- Born: 26 December 1925 Hitchin, Hertfordshire
- Died: 26 June 2007 (aged 81) London, England
- Genres: Classical
- Instrument: Clarinet
- Years active: 1950s–2007

= Thea King =

British clarinettist (1925 – 2007)

Dame Thea King DBE FRCM FGSM (26 December 1925 - 26 June 2007) was a British clarinettist.

==Biography==

===Early life===
Thea King was born in Hitchin, Hertfordshire, the daughter of Henry Walter Mayer King, the manager of his family engineering business, and Dorothea (née Hass). She was educated at Bedford High School and won a scholarship to the Royal College of Music where she studied the piano with Arthur Alexander and the clarinet with Frederick Thurston. In January 1953 she married Frederick Thurston but he died from lung cancer in December of the same year. She never remarried.

===Career===

She worked as soloist, chamber musician and as a teacher but was probably associated most closely with the English Chamber Orchestra as principal clarinet from 1964 to 1999. She also worked with the London Mozart Players, succeeding Gervase de Peyer as principal clarinettist, the Sadler's Wells Opera Orchestra, the Melos Ensemble and the Allegri String Quartet.
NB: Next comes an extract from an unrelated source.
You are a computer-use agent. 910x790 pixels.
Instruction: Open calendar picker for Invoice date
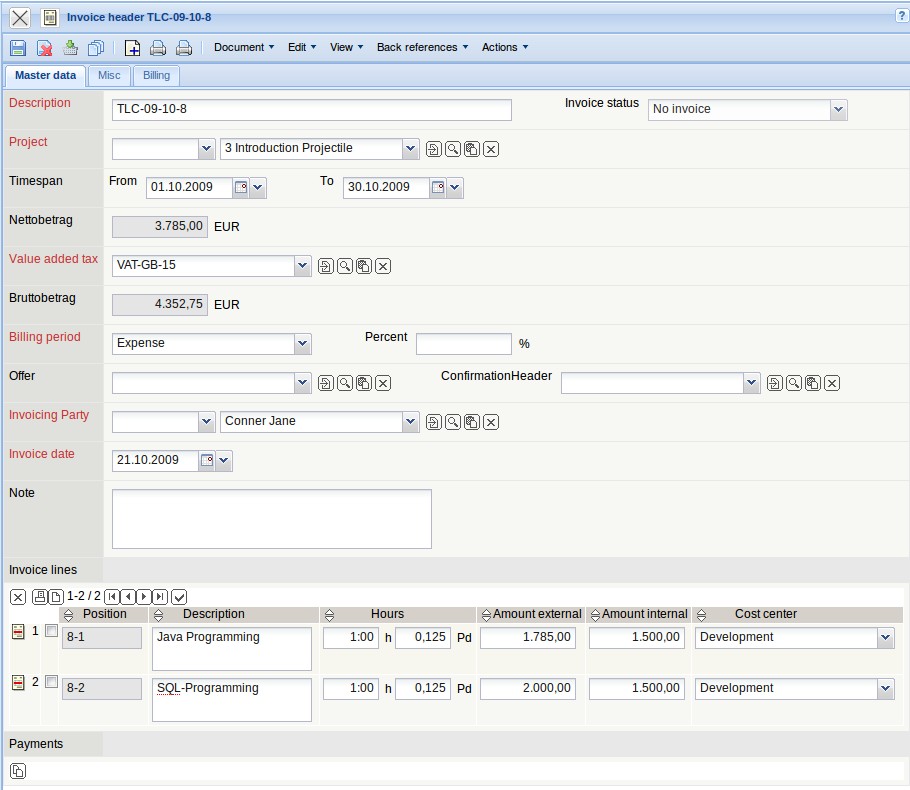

She was a founder member in 1953 of the Portia Wind Ensemble, an all female group.

Thea King made a special study of lesser known works of the 18th and 19th centuries, especially those of Crusell. She commissioned Elizabeth Maconchy's Fantasia and Howard Blake's Clarinet Concerto. Compositions dedicated to her by British composers include Benjamin Frankel's Clarinet Quintet (which she recorded in 1991, helping revive interest in the then neglected composer) and Gordon Jacob's Mini Concerto.

From 1961 to 1987, she was Professor of Clarinet at the Royal College of Music and she was a professor at the Guildhall School of Music and Drama from 1988 until her death. She was a Fellow of both institutions.

Thea King was made an OBE in 1985 and was appointed a DBE in 2001.